The Solipsistic (Blue-Pill) Society

Solipsism is the blue-pill

Let that sink in for a minute.

Nearly everything about the red-pill fights against the solipsism of men in dealing with women. Blue-pilled men pedestalize women because that's what men want. We want women to make us the center of their world and, by extension, the sole purveyor of their fertile womb. Blue-pilled men are exceedingly loyal to women because that's what men want. We want women to be loyal to us so we can have unfettered access to their fertile womb. Blue-pilled men white-knight to support women because that's what men want. We want to be supported by others when we need it so we can stay strong (and retain access to that fertile female). Blue-pilled men treat women with the golden-rule, the (ahem) gold-standard of solipsistic thinking. Treat others as you would like to be treated.

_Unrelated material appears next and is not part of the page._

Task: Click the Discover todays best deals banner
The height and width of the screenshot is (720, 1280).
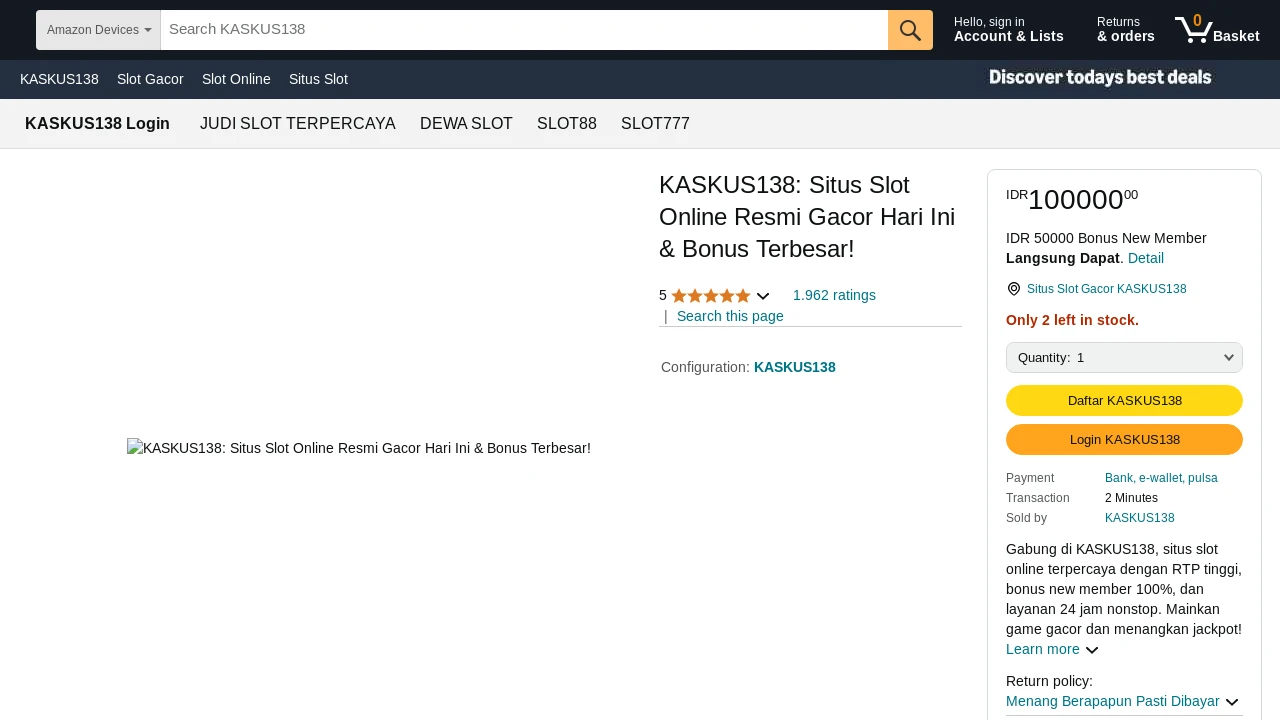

Women, also, are blue-pilled like never before. Their solipsism translates directly into how they attract men and bear children. They find the masculine attractive, so they become more masculine in appearance. They dress like men, have short hair like men, behave like men, because that is what they find attractive in men. They try to obtain power and resources because they find these qualities attractive in men. That takes time, so they wait to have children, decreasing their fertility in the pointless endeavor of trying to attract men. Women use abortion and birth-control so they can have sex with any number of partners they desire, something that strong, powerful men do. Solipsism (the blue-pill), is a direct assault on female sexual success in nearly every aspect of their strategy.

The symptoms of our societies' ills- feminism, low birth rates, weak men, poor performance of men in education, the decline of marriage, all of it is traceable to the destruction of our mating strategies.

It is no surprise, then, that these societies inevitably falter and collapse. Weak blue-pill generations cannot compete with the strong generations created by the sexual strategies that evolved over millennia.